Indoor Air Quality is a key factor in hospitals, protection for people in the hospital environment must be comprehensive and include patients, healthcare staff and visitors

The risks that appear in a hospital are very diverse. Often we find strains resistant to routine treatments, such as nosocomial diseases, which can be a very serious problem in hospitals.

Almost 25% of the infections that occur in hospitals are of a respiratory origin; also 37% of all infections occur in intensive care units (EPINE, 2008). Suitable treatment of the air in these environments (ICU, infectious, boxes) is extremely important.

References Hospitals

In addition to tempering the air, pressure control is required:

  • Overpressure in cases of immunosuppressed patients.
  • Under pressure in cases of infectious patients.
  • Absolute filtration.
  • Impulsion and adequate air extraction.
  • Permanent monitoring of the atmosphere in these environments.
  • Periodic validation of these environments according to the UNE 171340 standard.

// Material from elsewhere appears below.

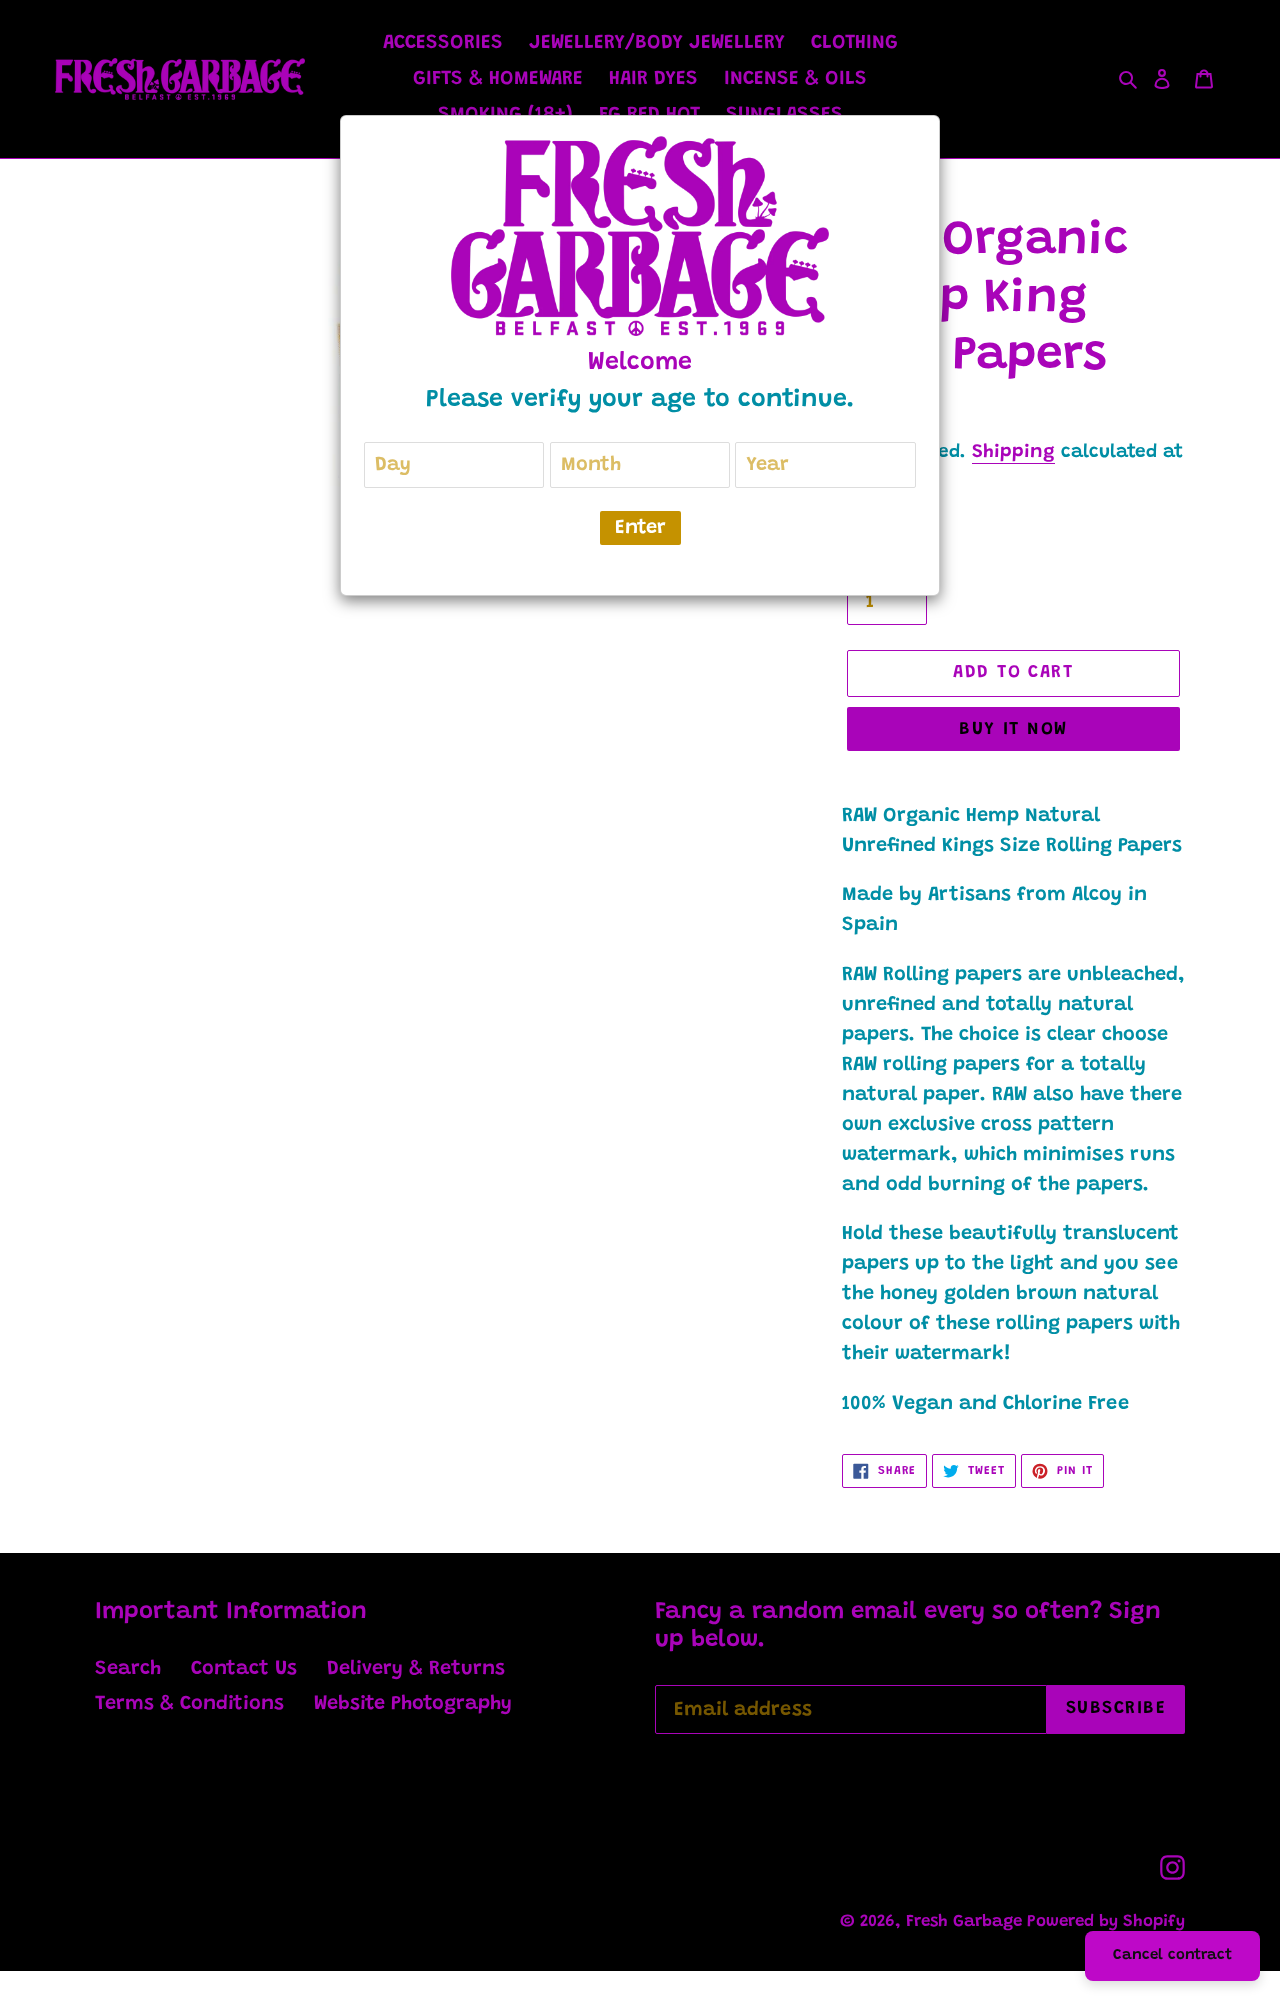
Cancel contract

The number of people with some type of immunosuppressed condition is increasing every day and the need to increase hospitals’ isolation capacity is increasing. Rooms for immunosuppressed isolated patients at positive pressure have considerable benefits in reducing the risk of catching diseases.

The demographic changes that have taken place in the last fifteen years in our country have highlighted the need to actively treat indoor air in hospitals. Furthermore, every day, infectious agents resistant to antibiotics appear in more hospitals, which already account for a very important part of all nosocomial infections.

In view of this situation, with emphasis on diseases such as tuberculosis, Ebola or tropical diseases, isolation rooms for infectious patients at Negative Pressure are required.

Isolated environments

There are other isolated environments in hospitals that require the preparation and adaptation of air conditioning, ventilation, filtration, pressure control (positive or negative) and monitoring systems in the different types of laboratories:

  • Pharmacy.
  • Pathological Anatomy.
  • Cytostatic.
  • Bronchoscopy
  • Biological research.
  • Animal facilities.

From the control and monitoring technologies installed in the rooms, greater air flow control is achieved.

Isolation rooms, surgical blocks and hospital laboratories require high-performance ventilation systems that ensure safe, stable and reliable working conditions. For this reason, they require supervision, monitoring and control systems that allow visualisation, control and clear and precise warning of medical staff.

The integration of innovative solutions into critical rooms enables an increase in energy efficiency.